His first album since he released his "Blue Guitar Sessions" in 2012 is another huge step for the Paris-born, Toronto-raised flamenco player. The smooth, languid light jazz on "Blue Guitar" showed another side to the nouveau flamenco the guitar master is known for.
"One World" finds Cook back to the artistic roots that made his 2008 "Frontiers" and 2009 "The Rumba Foundation" such critically acclaimed successes.
“Over the years, I’ve taken my music and tried to cross-pollinate it with music from different parts of the world,” Cook says in his biography at www.jessecook.com. “For the 2003 album 'Nomad,' I went to Cairo and recorded with musicians there. On 'The Rumba Foundation,' I went to Colombia, and worked with musicians from Cuba, as well. On the 1998 'Vertigo,' I went down to Lafayette, La., and recorded with Buckwheat Zydeco. For me, the question has always been: Where did you go? Where did you take your guitar?”

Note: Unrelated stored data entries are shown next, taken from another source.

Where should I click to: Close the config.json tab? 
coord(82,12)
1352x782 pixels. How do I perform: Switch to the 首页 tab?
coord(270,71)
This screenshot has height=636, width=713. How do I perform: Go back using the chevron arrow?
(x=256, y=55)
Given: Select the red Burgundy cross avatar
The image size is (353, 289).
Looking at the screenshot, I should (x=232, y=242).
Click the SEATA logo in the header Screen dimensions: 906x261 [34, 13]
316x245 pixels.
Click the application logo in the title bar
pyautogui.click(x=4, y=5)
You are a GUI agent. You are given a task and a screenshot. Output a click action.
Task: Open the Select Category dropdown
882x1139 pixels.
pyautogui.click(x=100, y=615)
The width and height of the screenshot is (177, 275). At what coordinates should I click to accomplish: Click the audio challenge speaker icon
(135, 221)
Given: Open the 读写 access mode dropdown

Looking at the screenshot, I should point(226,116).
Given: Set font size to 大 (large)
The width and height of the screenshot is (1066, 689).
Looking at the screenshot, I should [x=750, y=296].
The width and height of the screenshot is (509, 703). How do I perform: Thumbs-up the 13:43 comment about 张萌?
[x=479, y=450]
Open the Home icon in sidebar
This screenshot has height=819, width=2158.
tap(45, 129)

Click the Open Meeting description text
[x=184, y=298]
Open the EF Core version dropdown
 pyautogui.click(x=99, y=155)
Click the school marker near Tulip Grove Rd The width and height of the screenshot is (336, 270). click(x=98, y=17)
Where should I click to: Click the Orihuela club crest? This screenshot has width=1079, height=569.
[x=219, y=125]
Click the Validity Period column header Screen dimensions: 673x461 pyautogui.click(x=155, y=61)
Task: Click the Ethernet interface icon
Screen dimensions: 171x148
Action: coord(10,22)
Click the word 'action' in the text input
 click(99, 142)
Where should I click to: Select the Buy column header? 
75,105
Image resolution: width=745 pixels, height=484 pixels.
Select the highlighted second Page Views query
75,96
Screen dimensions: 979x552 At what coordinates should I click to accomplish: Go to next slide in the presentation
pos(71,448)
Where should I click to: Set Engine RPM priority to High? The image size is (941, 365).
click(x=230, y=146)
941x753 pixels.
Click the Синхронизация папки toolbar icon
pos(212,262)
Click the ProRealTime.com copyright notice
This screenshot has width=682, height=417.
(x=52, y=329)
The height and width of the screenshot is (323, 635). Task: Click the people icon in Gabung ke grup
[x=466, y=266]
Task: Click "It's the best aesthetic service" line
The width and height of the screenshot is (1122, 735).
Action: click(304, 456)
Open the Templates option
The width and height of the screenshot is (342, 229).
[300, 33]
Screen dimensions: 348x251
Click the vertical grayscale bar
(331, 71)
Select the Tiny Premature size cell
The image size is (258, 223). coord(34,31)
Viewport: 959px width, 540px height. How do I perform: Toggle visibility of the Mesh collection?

Cook changed course for "One World," his ninth studio album. After traveling to exotic places for many years in pursuit of inspiration, he stayed home and worked in his studio. Instead of lineups of foreign performers, he relied on his own devices, and instead of exploring flamenco, classical, rumba, world beat, pop, blues and jazz genres, he united them.
Cook and his band — Nicolas Hernandez on guitar, Chris Church on violin, accordion and duduk player (a double-reed woodwind flute, Dennis Mohammed on bass and Juan Carlos Medrano on percussion — will perform at 7 p.m. Sunday, Jan. 31, at The Rogue Theatre, 143 S.E. H St., Grants Pass. Cook's newest album, "One World," was released early last year. Tickets are $35 in advance and can be purchased online at roguetheatre.com or by calling 541-471-1316. Tickets will be $38 the day of the show.
Cook's new album is a natural progression of all his previous releases that use exotic instruments and rhythms. From the first track — the rumba-flavored "Shake" to "Tommy and Me," the latter featuring beautiful interplay with guitarist Tommy Emmanuel — the sound takes a journey that is Cook's most erotic and complex.
“On this record, it’s not really about going someplace,” Cook says in his bio. The album cover represents an image of a vast, spreading ancient tree. “The idea is that there really is just one world. If you pull your focus back far enough, you start to see all music as being branches of the same tree. They’re all connected to the same trunk from way back.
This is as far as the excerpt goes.